Fighting broke out on 5 January between members of Beni Hussein, an Arab tribe that lives locally and the pastoralist Rizeigat community, when a Rizeigat leader, who is also an officer in Sudan's Border Guard, reportedly laid claim to a gold-rich area in Beni Hussein territory.
Gunmen driving government vehicles are alleged to have opened fire on people in the the mostly Beni Hussein area of Kebkabiya using grenades and heavy machine guns. While many among the local population own automatic rifles, heavier weaponry of the sort used in these attacks is not normally available to civilians.
"The Sudanese government should immediately investigate the reports that its security officers are involved in attacks against civilians and ensure they are not involved in any further attacks," said Audrey Gaughran, Amnesty International's Africa director.
Residents of Kebkabiya identified individual officers of the Border Intelligence Brigade (BIB, known as 'Border Guards') as being among the instigators of the violence. The Border Guards are part of Sudan's Military Intelligence.
Other villages were also attacked by Rizeigat tribesmen and Border Guards. One witness told Amnesty International that 53 residents of his village in Martam Bay were killed in the early hours of 9 January. He said the attack was carried out by a group of gunmen in eight vehicles which included Border Guard officers whom he identified by name.
These events come as the government is attempting to exert greater control over licensing and export of gold, in a context of fiscal crisis, depleted foreign exchange reserves, and widespread gold smuggling.

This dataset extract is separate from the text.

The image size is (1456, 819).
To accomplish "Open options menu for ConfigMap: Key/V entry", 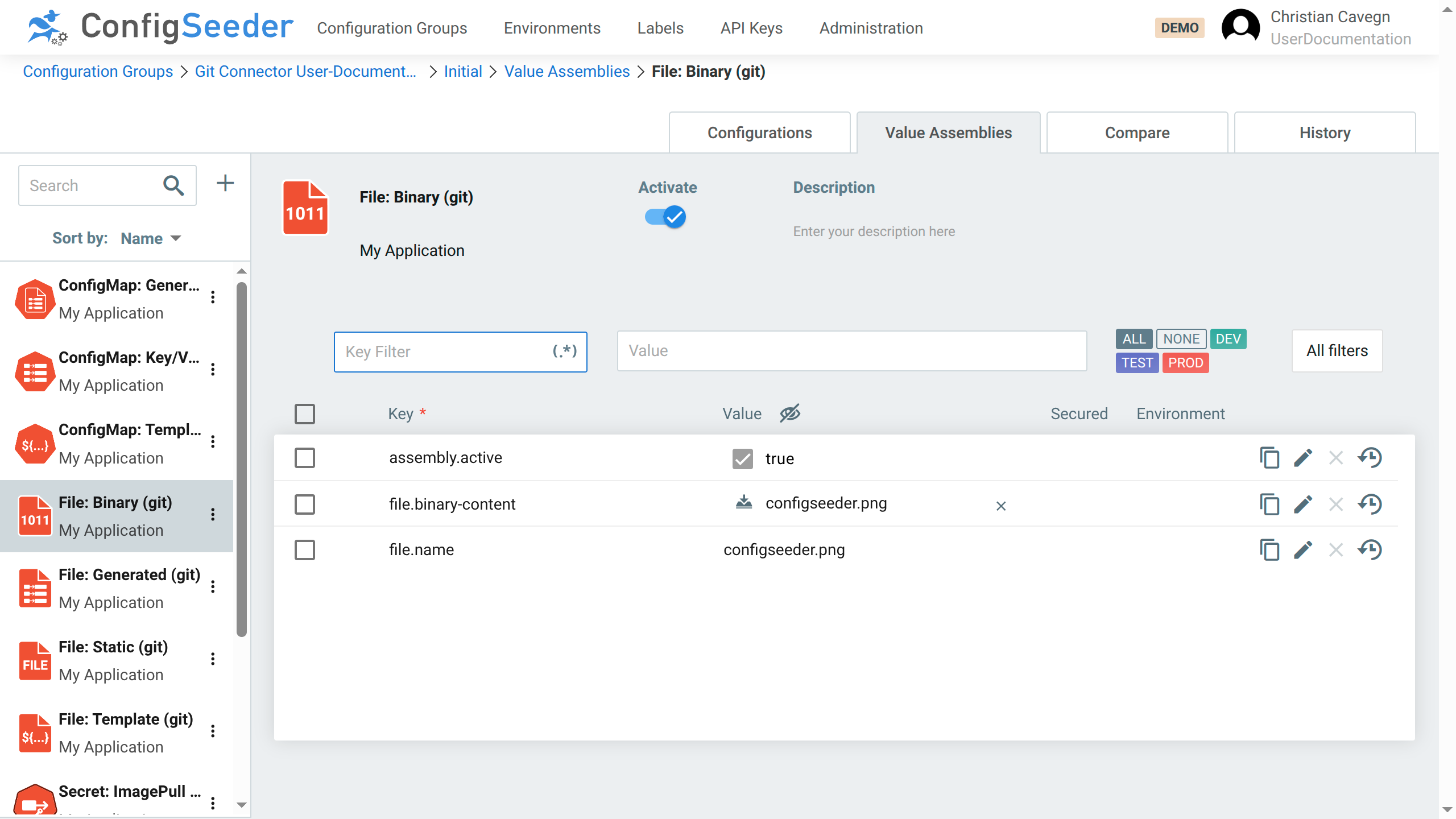I will (213, 370).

Members of the Beni Hussein community have controlled the awarding of artisanal mining licenses in the area since the discovery of gold in March 2012.
Despite the signing of a governmentbrokered truce between the two communities on 17 January, attacks are reported to continue and tensions in the areas remain high. There were reports of attacks on people and destruction of property by Border Guard militiamen against the Beni Hussein villages of Um-Girio, Midasheech, Dileeba, Mora, and Um-Dirasaya on 22 and 23 January.
Throughout January, militiamen blocked roads into the region, which created shortages of essential food items and reportedly caused the deaths of vulnerable children and elderly people.
"The allegations of Border Guards committing unlawful killings and other violations in relation to control over gold resources are extremely serious, and with tensions still simmering there is a real risk of further fighting," said Gaughran.
The Central Bank of Sudan on 12 December banned the export of crude gold ore ahead of the establishment of a stock exchange for precious metals.
Minister of Mining Kamal Abdullatif travelled to the Kebkabiya area in late December 2012. On that occasion, Sudan Vision, a government-controlled website, indicated that the "North Darfur cabinet ... held a meeting in the presence of the security committee to devise a meticulous plan to guarantee that all the gold produced will be directed to the Central Bank of Sudan."